Andre Thieme Sieger im Deutschen Spring-Derby
Sie wollten ihn am liebsten gar nicht mehr raus reiten lassen, die 27.000 Zuschauer des 79. Deutschen Spring-Derbys - Andre Thieme aus Plau, Titelverteidiger und zum zweiten Mal Sieger im 1230 Meter langen, ungewöhnlichen Kurs in Hamburg-Klein Flottbek. Mit einer tadellosen Runde im Umlauf auf dem 13 Jahre alten niederländischen Wallach Nacorde jumpte der Mecklenburger ins Stechen, ballte die Faust und nahm sich einiges vor. Insgesamt fünf Reiter erreichten das Ziel ohne Fehler und machten damit ein Stechen erforderlich. Als Erster mußte Carsten-Otto Nagel aus Wedel mit Calle Cool in die entscheidende letzte Runde und der Schleswig-Holsteiner, der genauso hohe Sympathiewerte genießt wie Thieme, setzte mit Calle Cool in 52,59 und ohne Fehler die folgenden Mitbewerber sehr unter Druck.

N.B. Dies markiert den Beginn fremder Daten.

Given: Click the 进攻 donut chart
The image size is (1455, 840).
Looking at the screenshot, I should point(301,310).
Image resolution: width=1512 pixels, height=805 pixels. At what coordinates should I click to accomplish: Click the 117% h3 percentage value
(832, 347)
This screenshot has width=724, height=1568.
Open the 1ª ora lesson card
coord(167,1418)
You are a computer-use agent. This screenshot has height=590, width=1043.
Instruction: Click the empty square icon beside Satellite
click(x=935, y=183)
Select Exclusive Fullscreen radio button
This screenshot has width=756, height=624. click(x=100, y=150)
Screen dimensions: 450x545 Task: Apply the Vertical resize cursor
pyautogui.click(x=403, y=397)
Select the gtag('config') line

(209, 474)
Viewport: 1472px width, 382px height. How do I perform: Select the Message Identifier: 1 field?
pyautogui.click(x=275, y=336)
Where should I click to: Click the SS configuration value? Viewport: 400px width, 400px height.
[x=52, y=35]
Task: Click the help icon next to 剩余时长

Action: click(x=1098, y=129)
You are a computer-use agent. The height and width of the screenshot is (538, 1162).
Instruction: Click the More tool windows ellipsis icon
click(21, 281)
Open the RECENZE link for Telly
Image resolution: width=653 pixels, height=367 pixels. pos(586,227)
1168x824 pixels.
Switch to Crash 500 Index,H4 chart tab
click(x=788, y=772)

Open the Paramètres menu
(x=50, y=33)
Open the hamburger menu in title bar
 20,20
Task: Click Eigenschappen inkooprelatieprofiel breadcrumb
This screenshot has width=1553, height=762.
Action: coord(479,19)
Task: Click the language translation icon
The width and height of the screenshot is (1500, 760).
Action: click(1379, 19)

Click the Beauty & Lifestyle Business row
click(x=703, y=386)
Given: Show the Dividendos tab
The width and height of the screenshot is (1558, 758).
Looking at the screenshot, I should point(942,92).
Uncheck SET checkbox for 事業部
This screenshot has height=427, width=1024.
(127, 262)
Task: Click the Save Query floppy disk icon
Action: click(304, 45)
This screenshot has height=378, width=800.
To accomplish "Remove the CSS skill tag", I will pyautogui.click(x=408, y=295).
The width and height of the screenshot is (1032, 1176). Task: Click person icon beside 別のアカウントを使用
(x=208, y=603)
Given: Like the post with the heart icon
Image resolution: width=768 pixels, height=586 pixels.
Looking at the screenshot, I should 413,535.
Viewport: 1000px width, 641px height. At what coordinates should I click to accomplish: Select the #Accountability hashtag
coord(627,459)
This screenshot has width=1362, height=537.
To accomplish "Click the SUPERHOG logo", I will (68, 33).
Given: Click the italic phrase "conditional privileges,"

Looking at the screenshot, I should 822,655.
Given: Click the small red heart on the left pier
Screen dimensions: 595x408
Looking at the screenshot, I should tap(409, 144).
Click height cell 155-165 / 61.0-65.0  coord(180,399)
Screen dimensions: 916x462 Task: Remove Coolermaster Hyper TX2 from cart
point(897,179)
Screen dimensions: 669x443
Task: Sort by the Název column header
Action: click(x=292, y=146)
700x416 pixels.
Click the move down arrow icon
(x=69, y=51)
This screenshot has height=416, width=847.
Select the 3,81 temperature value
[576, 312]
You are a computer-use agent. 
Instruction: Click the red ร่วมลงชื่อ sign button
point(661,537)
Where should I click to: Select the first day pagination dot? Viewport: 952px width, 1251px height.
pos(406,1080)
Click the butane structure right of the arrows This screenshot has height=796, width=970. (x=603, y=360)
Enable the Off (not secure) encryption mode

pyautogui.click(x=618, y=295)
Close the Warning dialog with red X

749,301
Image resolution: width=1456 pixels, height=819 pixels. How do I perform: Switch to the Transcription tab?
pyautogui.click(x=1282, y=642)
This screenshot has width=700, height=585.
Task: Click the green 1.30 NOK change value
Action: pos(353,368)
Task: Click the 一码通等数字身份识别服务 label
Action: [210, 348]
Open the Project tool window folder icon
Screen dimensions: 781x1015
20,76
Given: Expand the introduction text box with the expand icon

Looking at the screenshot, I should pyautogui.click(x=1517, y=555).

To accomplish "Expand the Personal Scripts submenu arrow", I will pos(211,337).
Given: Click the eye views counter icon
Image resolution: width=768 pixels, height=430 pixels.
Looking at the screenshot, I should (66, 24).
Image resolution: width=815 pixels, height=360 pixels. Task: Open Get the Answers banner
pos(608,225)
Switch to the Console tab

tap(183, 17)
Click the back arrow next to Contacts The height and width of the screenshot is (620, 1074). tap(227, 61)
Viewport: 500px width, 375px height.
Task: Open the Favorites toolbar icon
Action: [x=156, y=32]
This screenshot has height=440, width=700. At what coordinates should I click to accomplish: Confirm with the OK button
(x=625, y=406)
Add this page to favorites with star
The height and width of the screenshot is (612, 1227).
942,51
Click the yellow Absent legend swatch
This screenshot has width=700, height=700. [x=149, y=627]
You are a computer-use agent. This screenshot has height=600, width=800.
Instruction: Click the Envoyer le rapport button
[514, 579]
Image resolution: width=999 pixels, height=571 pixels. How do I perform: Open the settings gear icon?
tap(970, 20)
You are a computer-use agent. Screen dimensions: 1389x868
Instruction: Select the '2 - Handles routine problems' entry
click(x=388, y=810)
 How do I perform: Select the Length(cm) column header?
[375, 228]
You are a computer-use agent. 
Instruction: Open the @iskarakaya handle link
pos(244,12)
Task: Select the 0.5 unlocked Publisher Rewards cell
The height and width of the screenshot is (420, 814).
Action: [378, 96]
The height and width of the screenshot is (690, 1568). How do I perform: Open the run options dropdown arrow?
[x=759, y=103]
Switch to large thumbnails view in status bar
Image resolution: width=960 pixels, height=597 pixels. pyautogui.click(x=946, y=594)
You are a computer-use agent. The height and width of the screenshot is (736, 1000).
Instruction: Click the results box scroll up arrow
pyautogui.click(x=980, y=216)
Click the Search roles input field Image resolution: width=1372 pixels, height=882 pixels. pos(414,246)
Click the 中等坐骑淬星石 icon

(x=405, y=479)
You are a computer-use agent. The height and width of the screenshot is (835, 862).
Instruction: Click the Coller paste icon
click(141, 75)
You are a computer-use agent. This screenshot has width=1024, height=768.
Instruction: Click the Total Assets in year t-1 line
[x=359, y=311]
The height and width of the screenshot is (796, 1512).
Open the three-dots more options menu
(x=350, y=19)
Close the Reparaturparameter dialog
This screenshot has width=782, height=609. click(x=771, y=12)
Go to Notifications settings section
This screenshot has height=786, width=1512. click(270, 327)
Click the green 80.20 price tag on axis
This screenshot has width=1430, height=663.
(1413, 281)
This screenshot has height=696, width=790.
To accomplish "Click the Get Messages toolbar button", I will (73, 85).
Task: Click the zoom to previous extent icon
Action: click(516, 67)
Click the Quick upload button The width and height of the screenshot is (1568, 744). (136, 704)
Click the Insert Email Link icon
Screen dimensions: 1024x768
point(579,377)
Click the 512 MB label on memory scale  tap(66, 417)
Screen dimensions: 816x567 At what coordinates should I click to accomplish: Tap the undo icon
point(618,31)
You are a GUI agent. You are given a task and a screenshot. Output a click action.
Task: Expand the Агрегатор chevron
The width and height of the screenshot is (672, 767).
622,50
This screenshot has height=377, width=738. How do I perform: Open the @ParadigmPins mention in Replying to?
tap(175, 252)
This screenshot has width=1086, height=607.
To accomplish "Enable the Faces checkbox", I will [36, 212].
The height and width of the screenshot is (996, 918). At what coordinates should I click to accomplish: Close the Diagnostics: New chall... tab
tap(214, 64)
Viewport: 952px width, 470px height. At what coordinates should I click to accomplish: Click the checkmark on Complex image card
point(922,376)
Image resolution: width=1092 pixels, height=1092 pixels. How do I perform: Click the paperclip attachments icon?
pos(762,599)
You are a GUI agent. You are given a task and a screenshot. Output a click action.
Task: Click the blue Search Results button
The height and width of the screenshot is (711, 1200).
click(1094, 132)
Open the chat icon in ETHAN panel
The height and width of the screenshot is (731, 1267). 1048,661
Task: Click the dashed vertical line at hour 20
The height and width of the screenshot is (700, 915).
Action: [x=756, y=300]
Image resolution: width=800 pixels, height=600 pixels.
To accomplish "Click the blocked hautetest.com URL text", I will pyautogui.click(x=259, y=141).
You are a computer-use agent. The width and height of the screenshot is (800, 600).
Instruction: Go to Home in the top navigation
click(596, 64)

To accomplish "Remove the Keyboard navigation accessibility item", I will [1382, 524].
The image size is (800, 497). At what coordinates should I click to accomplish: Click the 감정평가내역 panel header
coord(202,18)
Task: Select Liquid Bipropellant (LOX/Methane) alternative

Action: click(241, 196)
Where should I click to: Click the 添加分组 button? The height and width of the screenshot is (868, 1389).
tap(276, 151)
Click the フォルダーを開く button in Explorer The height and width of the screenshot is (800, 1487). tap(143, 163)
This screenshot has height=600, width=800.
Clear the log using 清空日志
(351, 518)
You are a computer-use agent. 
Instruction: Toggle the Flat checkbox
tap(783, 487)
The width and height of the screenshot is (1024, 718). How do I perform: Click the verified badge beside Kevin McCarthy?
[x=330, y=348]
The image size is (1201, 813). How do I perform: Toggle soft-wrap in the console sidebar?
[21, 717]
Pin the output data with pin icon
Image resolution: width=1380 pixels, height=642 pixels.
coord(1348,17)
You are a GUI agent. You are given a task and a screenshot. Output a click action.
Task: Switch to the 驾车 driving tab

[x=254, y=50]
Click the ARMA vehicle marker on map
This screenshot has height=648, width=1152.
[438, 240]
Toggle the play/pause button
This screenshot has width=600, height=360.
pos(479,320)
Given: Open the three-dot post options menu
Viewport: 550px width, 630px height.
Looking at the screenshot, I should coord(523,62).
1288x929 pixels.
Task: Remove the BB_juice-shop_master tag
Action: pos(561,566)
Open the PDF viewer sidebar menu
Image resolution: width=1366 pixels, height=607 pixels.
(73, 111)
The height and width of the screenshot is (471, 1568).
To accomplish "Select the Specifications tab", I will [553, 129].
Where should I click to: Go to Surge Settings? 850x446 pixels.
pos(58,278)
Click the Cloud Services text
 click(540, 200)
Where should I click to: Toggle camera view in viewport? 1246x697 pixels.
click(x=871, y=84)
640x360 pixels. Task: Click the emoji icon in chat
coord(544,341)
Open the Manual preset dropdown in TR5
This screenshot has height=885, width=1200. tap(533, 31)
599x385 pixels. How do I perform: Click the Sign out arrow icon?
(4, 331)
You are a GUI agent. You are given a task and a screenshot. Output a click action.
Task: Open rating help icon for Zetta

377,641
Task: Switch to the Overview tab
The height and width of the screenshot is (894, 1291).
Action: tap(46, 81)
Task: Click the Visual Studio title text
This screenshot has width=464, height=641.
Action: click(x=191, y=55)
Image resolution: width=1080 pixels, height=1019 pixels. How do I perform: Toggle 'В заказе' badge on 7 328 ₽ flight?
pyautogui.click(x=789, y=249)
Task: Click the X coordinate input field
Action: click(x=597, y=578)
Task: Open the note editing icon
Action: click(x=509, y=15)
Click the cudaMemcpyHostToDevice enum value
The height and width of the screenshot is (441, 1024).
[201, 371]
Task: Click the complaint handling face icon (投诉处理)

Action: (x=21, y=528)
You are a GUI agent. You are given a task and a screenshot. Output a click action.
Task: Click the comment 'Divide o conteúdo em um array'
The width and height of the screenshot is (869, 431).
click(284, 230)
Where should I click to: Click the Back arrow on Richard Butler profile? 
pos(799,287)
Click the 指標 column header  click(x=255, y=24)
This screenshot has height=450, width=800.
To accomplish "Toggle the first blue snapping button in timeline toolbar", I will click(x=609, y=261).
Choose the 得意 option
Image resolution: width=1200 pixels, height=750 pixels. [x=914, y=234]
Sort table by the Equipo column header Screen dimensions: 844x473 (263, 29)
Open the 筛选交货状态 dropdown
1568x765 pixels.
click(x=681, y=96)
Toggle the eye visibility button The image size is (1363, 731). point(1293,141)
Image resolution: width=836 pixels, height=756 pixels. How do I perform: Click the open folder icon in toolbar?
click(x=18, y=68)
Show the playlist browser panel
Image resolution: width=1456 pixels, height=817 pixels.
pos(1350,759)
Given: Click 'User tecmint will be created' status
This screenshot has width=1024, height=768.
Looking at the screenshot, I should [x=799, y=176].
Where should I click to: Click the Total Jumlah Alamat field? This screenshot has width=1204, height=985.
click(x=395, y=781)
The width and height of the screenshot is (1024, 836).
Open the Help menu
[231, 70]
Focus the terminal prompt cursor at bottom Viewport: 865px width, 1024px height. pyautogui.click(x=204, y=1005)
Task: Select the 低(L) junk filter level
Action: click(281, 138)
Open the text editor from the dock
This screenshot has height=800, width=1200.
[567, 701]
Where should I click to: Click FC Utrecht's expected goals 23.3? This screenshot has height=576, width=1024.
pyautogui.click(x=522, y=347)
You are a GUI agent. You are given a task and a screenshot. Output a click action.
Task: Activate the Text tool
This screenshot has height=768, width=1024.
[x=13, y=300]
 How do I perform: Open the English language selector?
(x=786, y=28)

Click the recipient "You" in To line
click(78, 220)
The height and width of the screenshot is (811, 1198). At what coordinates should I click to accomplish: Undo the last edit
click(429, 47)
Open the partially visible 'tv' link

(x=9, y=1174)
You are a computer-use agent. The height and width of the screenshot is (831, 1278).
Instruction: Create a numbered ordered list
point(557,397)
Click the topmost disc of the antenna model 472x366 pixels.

"Ich hab doch Angst gekriegt, als ich Carstens Zeit sah und es war gut, dass ich mir seinen Ritt angesehen habe," räumte Thieme ein, " denn ich bin sonst nicht der Schnellste und das hat mich in Schwung gebracht." Für den Derbysieger war es ein sehr emotionaler Tag, denn Nacordes Besitzer Hans-Friedrich Biemann aus Minzow war nach langer Krankheit das erste Mal wieder mit auf Turnier-Tour. "Mein Fiete kümmert sich wie ein Pfleger um Nacorde, der ist gar nicht wie ein normaler Pferdebesitzer," so Thieme. Minutenlang lagen sich Reiter und Besitzer in den Armen. Besonders erfreut war der 33-jährige, der am 21. Juni seine Freundin Corinna heiratet, das auch Vater Michael Thieme, Dressurausbilder am Landgestüt Redefin und überhaupt die ganze Familie nach Hamburg gekommen war.
Thieme übernahm mit dem Sieg auch die Führung in der RIDERS TOUR, die ihre erste von sechs Etappen in Hamburg erlebte. Und das bei einem neuen Zuschauerrekord. Insgesamt 66.000 Besucher eroberten an vier Tagen den Derby-Park, wie Turnierchef Volker Wulff voller Stolz verkünden konnte. "Ich bin jetzt angenehm erschöpft. Wir haben Kapazitätsgrenzen erreicht." Allein am Sonntag kamen 27.000 nach Klein Flottbek, bereiteten den Dressurstars Isabell Werth (Rheinberg), Heike Kemmer (Winsen) und Kristy Oatley eine fulminantes Finale im von Miele präsentierten 48. Deutschen Dressur-Derby und zelebrierten dann nachmittags Derbyfieber am Parcours.
Pure Unterhaltung bot das Großereignis im Derby-Park. Wer keinen Tribünen- oder Stehplatz mehr ergattern konnte, machte es sich bei bestem Wetter vor der Großbildleinwand in der Ausstellung gemütlich und genoß "public viewing" und die Geräuschkulisse von 50 Metern weiter nebenan. Da gab es allerlei Unterhaltsames: Fabriana, die 14 Jahre alte Hannoveraner Stute des Briten Tim Gredley entledigte sich ihres Reiters nach der Planke hinter dem Wall und sprang dann der Einfachheit halber allein den nächsten Sprung. Latoya Life, die Stute von Tobias Bücker brachte die Zuschauer zum Lachen, als sie ganz oben auf dem Wall stehen blieb und sich erst Mal in aller Ruhe die Kulisse besah. Offenkundig zufrieden mit der Publikumsresonanz spazierte die Pferdedame dann behende vom steilen Wall herunter, als täte sie das tagtäglich.
Ein einzigartiges Derby-Finale genossen die Zuschauer am Dressurviereck. Zwei Weltmeisterinnen tauschten mit Australiens Olympia-Kandidatin Kristy Oatley die Pferde und offenbarten Eleganz und Professionalität. Doppel-Wetlmeisterin Isabell Werth heimste die höchsten Noten ein und brachte Equipe-Kollegin Heike Kemmer zum Strahlen, die sich schon freitags darauf gefreut hatte, was "Isabell noch aus Rubi rauskitzelt". Rubi ist Rubin Royal und der vierbeinige Derbysieger, denn der schicke Fuchs bestach unter allen drei Reiterinnen durch seine Rittigkeit und Charme. In der Siegerehrung auf dem großen Hauptplatz machten die drei Damen den Springreitern dann Konkurrenz und starteten zu einem fulminanten Galoppfinsh Richtung Ausritt.